• **Exercise brief**:
Nothing but the lines from the start of the records below through the line that has "Viewport: 400px width, 600px height." should appear, each exactly as given.

(Extracted data entries)
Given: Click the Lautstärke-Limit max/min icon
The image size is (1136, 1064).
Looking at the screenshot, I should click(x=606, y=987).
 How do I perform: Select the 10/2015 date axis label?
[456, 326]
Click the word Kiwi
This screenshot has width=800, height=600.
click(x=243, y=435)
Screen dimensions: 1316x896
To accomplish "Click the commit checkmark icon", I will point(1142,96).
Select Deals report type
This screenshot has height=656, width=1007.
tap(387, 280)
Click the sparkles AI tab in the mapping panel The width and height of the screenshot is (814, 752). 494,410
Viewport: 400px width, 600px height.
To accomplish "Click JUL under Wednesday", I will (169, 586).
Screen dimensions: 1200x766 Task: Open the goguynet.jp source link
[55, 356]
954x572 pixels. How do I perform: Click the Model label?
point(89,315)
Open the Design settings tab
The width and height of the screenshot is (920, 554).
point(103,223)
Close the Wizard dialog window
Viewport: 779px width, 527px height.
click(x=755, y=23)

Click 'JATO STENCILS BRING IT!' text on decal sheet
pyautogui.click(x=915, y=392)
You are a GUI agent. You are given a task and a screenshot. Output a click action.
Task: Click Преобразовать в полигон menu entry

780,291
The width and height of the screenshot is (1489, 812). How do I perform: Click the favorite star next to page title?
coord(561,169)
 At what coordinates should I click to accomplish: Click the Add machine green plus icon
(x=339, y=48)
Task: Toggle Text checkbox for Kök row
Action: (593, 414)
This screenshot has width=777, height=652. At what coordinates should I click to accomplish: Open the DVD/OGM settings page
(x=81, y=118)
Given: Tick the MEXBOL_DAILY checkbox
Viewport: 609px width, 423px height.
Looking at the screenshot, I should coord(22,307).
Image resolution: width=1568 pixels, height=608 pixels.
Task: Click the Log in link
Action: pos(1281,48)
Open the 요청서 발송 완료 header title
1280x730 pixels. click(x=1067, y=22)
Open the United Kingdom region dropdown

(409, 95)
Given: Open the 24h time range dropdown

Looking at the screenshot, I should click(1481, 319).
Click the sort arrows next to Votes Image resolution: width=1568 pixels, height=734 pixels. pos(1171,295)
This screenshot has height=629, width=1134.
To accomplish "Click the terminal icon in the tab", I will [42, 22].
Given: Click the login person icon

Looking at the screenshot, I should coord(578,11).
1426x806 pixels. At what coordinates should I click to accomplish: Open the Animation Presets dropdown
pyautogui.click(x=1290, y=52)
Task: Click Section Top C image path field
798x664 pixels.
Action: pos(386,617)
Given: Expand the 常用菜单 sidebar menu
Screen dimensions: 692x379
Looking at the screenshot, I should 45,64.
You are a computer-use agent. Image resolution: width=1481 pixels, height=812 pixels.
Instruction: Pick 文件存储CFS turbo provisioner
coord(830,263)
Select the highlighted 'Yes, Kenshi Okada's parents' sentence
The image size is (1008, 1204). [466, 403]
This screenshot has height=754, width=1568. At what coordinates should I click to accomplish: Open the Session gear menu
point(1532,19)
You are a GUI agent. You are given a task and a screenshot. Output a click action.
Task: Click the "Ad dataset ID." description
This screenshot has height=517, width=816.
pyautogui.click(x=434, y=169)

• **Response to this exercise**:
Given: Click the Lautstärke-Limit max/min icon
The image size is (1136, 1064).
Looking at the screenshot, I should click(x=606, y=987).
 How do I perform: Select the 10/2015 date axis label?
[456, 326]
Click the word Kiwi
This screenshot has width=800, height=600.
click(x=243, y=435)
Screen dimensions: 1316x896
To accomplish "Click the commit checkmark icon", I will point(1142,96).
Select Deals report type
This screenshot has height=656, width=1007.
tap(387, 280)
Click the sparkles AI tab in the mapping panel The width and height of the screenshot is (814, 752). 494,410
Viewport: 400px width, 600px height.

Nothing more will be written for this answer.